Serena whacked the game board with the flat of her blade, scattering the pieces. “Silence!”
“All right,” whispered the baroness.
“You and Baroness Tyia have wasted my time. You have wasted the time of your previous messengers. You have put us all into dire peril. You have distracted my friend here from an important trip to visit his family…”
“Gog not mind,” said Gog.
“…all so that you can play this game?!”
“When you put it that way,” said the baroness. “It does seem rather…frivolous.”
“This ends now!”
“Yes.” The baroness gave a birdlike nod. “Of course.”
“I will make a full report to the paladins at my temple. We will be watching you and the Baroness Tyia from now on. If I ever hear of either one of you doing something this wasteful ever again, both of you will lose!”

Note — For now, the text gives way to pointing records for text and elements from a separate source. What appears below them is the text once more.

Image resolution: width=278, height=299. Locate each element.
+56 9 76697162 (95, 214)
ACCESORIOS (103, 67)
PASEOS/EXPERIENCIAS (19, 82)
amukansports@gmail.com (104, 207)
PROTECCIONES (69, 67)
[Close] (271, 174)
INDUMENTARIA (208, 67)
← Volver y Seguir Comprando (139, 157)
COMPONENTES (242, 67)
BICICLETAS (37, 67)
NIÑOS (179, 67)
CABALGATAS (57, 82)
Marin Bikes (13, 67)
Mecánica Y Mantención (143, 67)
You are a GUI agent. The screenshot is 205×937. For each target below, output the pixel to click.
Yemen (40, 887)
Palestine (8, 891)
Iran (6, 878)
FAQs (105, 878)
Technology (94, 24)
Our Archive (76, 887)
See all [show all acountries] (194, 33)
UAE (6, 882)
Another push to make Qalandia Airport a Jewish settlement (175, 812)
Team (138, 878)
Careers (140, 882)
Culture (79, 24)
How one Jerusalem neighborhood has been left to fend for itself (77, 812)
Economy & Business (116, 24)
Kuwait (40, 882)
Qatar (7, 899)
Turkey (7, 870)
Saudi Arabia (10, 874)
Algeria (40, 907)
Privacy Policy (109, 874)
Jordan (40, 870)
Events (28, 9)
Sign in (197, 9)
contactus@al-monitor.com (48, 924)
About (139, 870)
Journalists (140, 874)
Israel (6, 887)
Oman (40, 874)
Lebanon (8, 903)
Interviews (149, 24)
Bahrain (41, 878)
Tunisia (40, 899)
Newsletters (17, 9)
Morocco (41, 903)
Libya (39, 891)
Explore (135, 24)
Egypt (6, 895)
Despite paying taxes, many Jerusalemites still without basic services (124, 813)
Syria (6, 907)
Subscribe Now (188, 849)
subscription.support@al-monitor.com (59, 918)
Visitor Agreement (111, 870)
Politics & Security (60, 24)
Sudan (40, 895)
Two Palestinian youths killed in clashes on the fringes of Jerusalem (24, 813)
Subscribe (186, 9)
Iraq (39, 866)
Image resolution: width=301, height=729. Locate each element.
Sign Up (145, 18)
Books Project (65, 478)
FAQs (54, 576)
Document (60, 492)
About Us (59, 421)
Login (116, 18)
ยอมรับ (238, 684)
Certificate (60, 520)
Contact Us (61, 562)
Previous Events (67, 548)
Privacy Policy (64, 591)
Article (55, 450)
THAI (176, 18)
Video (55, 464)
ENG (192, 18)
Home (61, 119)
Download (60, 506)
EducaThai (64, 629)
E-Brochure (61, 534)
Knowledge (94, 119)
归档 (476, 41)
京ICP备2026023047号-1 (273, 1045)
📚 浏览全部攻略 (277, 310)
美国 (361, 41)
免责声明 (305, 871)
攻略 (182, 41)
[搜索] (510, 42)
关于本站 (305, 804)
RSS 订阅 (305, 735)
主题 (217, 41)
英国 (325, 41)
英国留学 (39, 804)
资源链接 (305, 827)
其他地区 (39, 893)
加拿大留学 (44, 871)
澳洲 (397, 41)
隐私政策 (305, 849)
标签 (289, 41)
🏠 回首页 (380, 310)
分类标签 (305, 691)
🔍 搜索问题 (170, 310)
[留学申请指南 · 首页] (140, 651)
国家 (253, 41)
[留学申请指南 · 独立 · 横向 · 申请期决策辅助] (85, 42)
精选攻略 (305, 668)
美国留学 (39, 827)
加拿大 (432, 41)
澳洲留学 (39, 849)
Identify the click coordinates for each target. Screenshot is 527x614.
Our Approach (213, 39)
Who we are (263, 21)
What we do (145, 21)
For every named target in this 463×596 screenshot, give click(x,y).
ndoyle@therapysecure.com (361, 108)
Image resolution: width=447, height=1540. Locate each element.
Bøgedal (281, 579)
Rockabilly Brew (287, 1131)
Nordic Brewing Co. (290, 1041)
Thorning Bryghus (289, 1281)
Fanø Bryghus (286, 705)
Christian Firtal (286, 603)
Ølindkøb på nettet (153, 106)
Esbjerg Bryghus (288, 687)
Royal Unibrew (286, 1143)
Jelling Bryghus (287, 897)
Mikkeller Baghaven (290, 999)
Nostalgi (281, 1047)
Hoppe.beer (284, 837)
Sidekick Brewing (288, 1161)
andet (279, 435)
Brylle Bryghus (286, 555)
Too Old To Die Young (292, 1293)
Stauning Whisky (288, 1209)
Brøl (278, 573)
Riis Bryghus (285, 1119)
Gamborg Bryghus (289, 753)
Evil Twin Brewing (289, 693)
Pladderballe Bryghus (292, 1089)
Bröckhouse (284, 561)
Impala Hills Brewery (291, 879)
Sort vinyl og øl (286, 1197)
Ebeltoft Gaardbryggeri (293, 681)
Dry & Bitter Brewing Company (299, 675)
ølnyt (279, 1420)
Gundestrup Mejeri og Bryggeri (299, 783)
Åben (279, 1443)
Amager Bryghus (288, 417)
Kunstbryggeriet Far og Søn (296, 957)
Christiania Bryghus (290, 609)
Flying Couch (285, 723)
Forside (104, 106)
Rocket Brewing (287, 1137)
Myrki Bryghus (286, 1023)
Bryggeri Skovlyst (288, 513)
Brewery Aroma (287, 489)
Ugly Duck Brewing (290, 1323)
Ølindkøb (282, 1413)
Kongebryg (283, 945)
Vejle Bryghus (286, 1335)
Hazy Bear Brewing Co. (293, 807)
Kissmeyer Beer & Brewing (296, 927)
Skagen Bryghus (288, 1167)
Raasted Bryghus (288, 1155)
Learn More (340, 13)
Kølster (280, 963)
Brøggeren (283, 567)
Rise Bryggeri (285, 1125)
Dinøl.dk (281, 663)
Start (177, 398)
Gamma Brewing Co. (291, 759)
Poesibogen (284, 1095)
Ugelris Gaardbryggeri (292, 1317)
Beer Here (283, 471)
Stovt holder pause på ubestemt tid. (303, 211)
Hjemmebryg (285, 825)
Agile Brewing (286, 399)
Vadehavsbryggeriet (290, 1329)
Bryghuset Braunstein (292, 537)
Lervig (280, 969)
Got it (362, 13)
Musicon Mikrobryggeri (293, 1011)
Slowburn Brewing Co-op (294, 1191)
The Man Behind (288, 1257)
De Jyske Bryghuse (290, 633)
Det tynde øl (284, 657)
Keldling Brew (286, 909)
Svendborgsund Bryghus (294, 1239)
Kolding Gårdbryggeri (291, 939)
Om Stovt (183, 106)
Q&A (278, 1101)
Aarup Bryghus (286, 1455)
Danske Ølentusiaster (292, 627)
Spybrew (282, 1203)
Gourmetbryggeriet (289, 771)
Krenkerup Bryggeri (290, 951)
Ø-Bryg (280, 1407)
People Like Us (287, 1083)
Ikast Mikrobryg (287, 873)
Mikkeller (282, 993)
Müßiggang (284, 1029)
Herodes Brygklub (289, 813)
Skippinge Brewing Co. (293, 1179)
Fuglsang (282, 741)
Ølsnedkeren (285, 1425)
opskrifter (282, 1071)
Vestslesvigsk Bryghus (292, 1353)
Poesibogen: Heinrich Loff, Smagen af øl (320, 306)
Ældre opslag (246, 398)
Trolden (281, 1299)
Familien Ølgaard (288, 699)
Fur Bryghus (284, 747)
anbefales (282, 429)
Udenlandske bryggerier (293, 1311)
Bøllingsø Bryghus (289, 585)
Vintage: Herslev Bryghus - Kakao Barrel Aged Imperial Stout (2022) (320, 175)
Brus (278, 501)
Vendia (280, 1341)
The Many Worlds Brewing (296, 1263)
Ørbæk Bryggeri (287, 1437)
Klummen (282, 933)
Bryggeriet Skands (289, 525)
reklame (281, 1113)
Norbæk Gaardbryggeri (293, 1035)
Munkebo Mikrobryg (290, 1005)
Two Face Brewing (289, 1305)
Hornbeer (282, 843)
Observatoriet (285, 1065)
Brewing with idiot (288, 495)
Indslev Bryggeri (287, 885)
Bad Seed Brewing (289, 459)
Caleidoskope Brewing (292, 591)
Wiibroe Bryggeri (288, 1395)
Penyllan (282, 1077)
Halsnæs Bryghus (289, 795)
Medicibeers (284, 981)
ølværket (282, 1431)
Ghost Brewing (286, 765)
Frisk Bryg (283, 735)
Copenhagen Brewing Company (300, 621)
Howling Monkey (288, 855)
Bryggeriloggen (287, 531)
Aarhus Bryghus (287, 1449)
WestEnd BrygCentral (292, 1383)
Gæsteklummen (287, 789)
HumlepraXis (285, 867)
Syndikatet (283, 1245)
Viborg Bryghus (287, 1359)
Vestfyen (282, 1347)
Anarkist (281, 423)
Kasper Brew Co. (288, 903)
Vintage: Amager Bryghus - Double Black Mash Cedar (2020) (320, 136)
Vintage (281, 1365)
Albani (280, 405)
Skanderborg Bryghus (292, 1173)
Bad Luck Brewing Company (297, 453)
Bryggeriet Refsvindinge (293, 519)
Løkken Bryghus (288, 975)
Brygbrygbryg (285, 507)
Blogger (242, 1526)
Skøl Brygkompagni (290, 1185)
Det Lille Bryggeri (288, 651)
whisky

To punctuate the warning, Serena hurled the game board through the nearest window. The captain covered his head to shield himself from the glass shards, but even though she was at the highest point of her dudgeon, Serena detected the ghost of a smile on his face.
“You are welcome to stay the night,” said Captain Kelek as he escorted them both to the gates.
Serena shook her head. “No. Your offer is generous, but I am certain that the baroness no longer wants me around. I will not stay any place that I am not welcome.”
“Fair enough,” said the captain. “I should also warn you that, when she recovers herself, she will not have kind things to say to your superiors.”
“I am aware of that,” Serena sighed. “I sometimes worry that I am far too prone to violence to be a proper paladin.”
“Gog not think so,” said Gog. “Serena good paladin. Serena help make people better. Baroness need extra help. That why Serena need to yell and throw things. Baroness will remember lesson from Serena.”
She chuckled. “Thank you, Gog. Now do me the honor of allowing me to return your favor and escort you to Blue Creek.”
“That sound fun!” said Gog.
Captain Kelek regarded them with a bemused expression. “Safe journeys.”